> **Metin**:

————————

15.07.2016 tarihinde yaşanan darbe kalkışması sonrası bana iftira atan Ali Yazıcı ve Ercan Eser ve şikayet dilekçesi yazan şefi Muharrem Küçükşahin hakkında açılan savcılık soruşturması bu güne kadar sonuçlanmadığı ve sümenaltı edildiği, Diyanet’te bu görevliler hakkında inceleme ve soruşturma izni vermediği açık olduğundan, ülkemizde Adil yargılama olmadığını Diyanet görevlileri de çok iyi bildiğinden ve Fetö Diyanette çıkıp büyüdüğünden onun has adamlarının açıkça korunması da bundan olduğundan sizin kararınız ne olursa olsun ayrıca bu görevliler hakkında Cumhurbaşkanlığına da dava açılacaktır. Fakat yine de dava açılması için sizin kararınız beklenecektir. 2016 yılından beri savcılık soruşturmasının sonuçlanmaması veya sümenaltı edilmesi, 16 yıldır oğlumun kaza davasının sonuçlanmaması açıkça bu ülkede yargının bağımsız ve tarafsız olmadığının delilleridir.

————————

> **Sağlanan veriler**:

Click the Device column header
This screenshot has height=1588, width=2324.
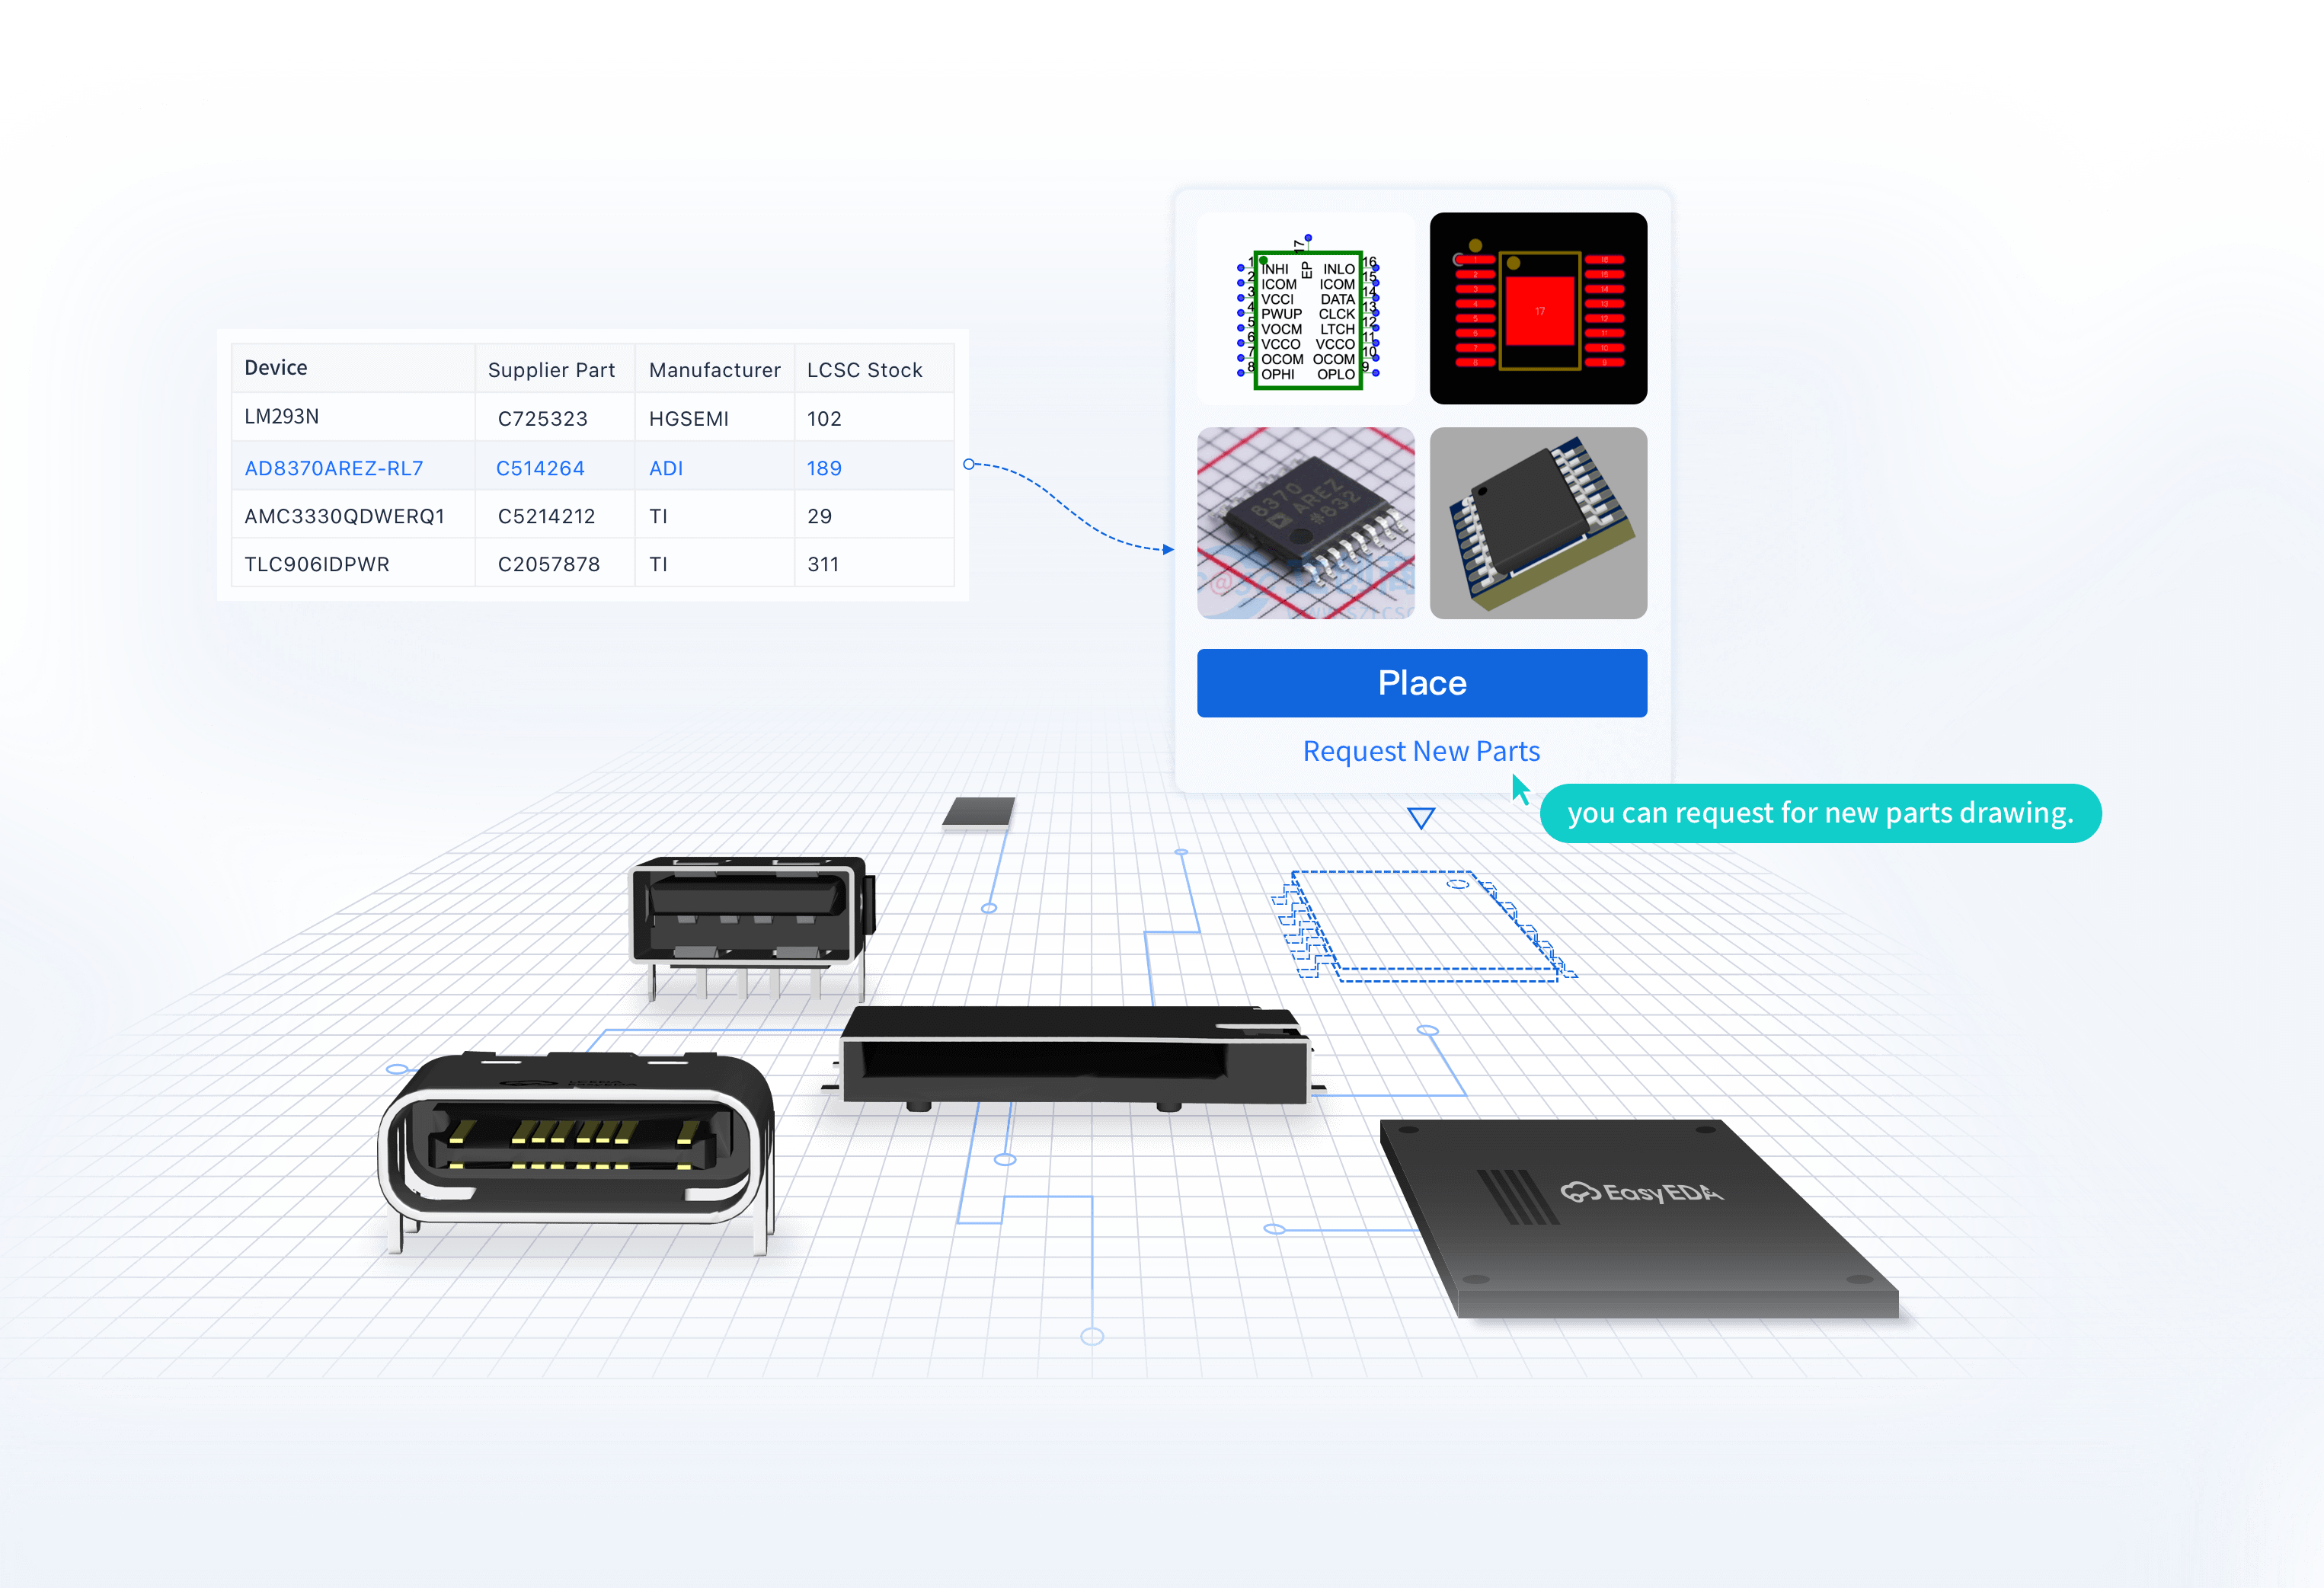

————————

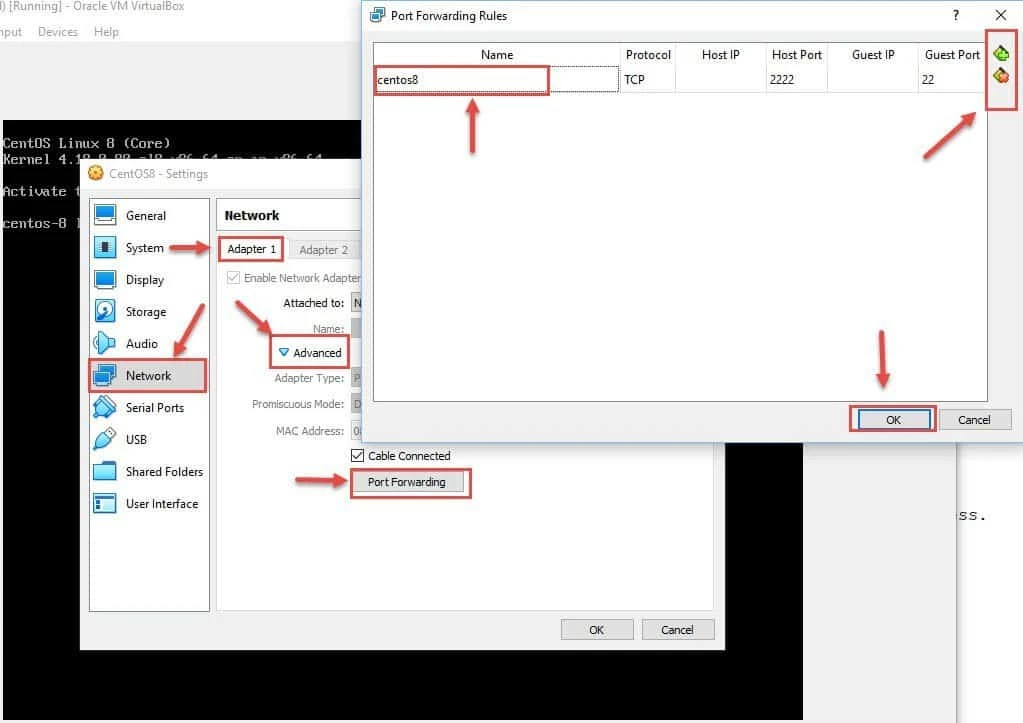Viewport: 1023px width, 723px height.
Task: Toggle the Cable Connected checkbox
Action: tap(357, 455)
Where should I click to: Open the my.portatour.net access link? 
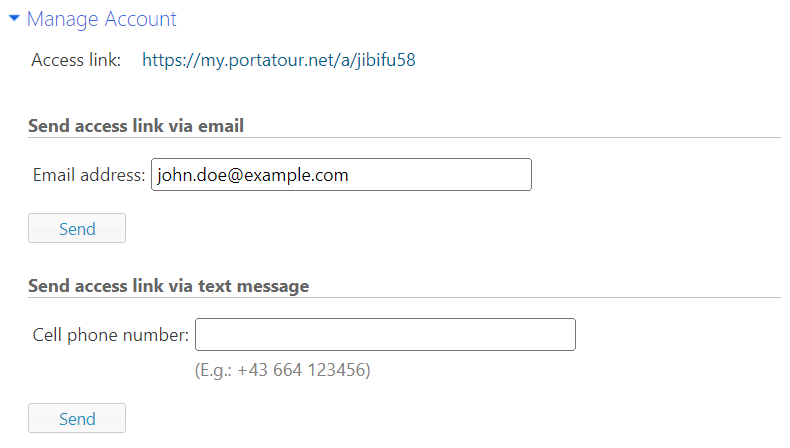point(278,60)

————————

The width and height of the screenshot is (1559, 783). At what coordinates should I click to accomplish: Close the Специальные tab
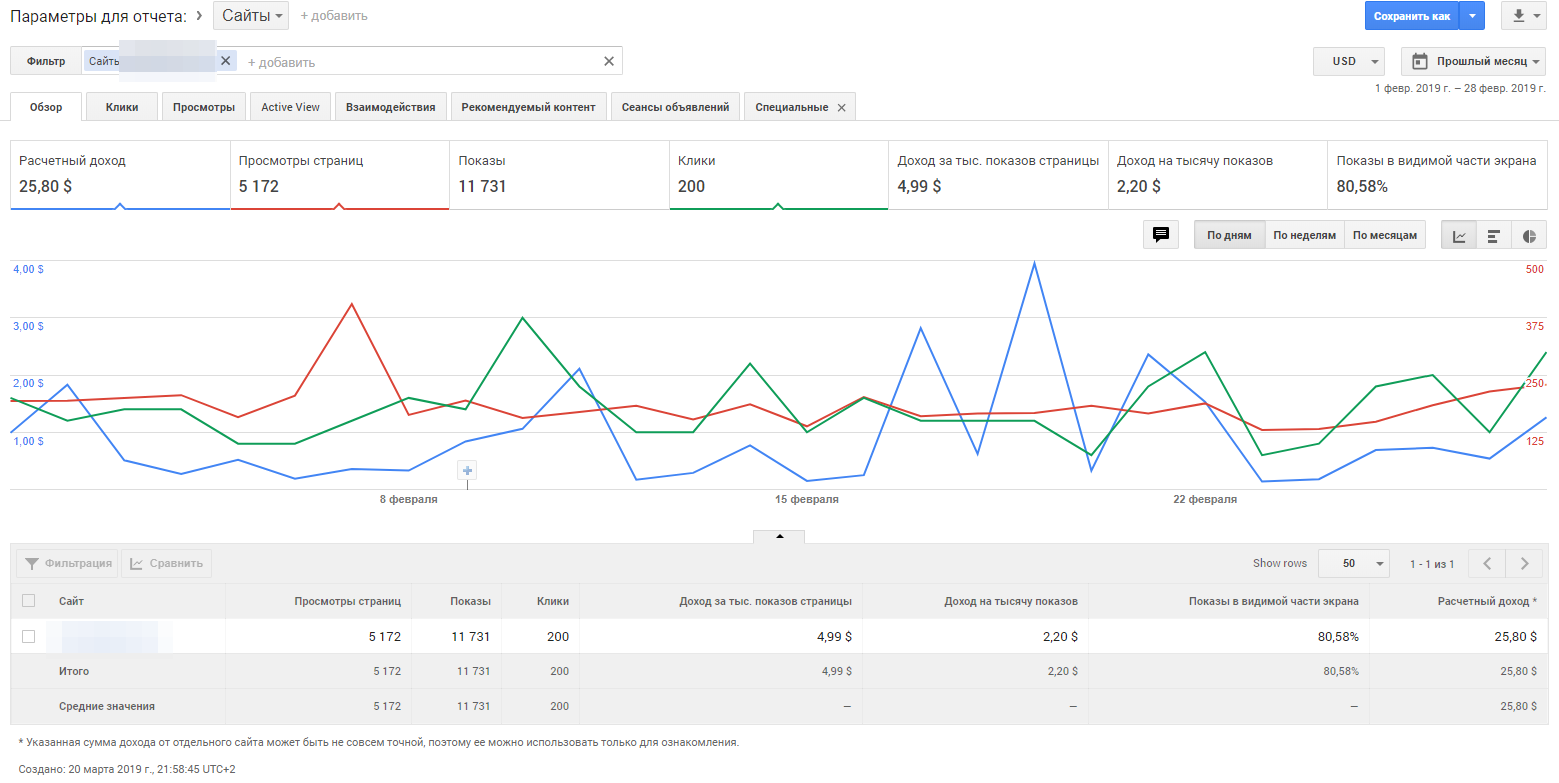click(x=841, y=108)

————————

> **Sorun**: Metnin "15.07.2016 tarihinde yaşanan" ifadesinden başlayıp "tarafsız olmadığının delilleridir." ifadesine kadar (bu ifade dahil) olan bölümünü, "sümenaltı" sözcüğü yerine "örtbas" koyarak yeniden yazınız.

> **Tamamlanan görev**:
15.07.2016 tarihinde yaşanan darbe kalkışması sonrası bana iftira atan Ali Yazıcı ve Ercan Eser ve şikayet dilekçesi yazan şefi Muharrem Küçükşahin hakkında açılan savcılık soruşturması bu güne kadar sonuçlanmadığı ve örtbas edildiği, Diyanet’te bu görevliler hakkında inceleme ve soruşturma izni vermediği açık olduğundan, ülkemizde Adil yargılama olmadığını Diyanet görevlileri de çok iyi bildiğinden ve Fetö Diyanette çıkıp büyüdüğünden onun has adamlarının açıkça korunması da bundan olduğundan sizin kararınız ne olursa olsun ayrıca bu görevliler hakkında Cumhurbaşkanlığına da dava açılacaktır. Fakat yine de dava açılması için sizin kararınız beklenecektir. 2016 yılından beri savcılık soruşturmasının sonuçlanmaması veya örtbas edilmesi, 16 yıldır oğlumun kaza davasının sonuçlanmaması açıkça bu ülkede yargının bağımsız ve tarafsız olmadığının delilleridir.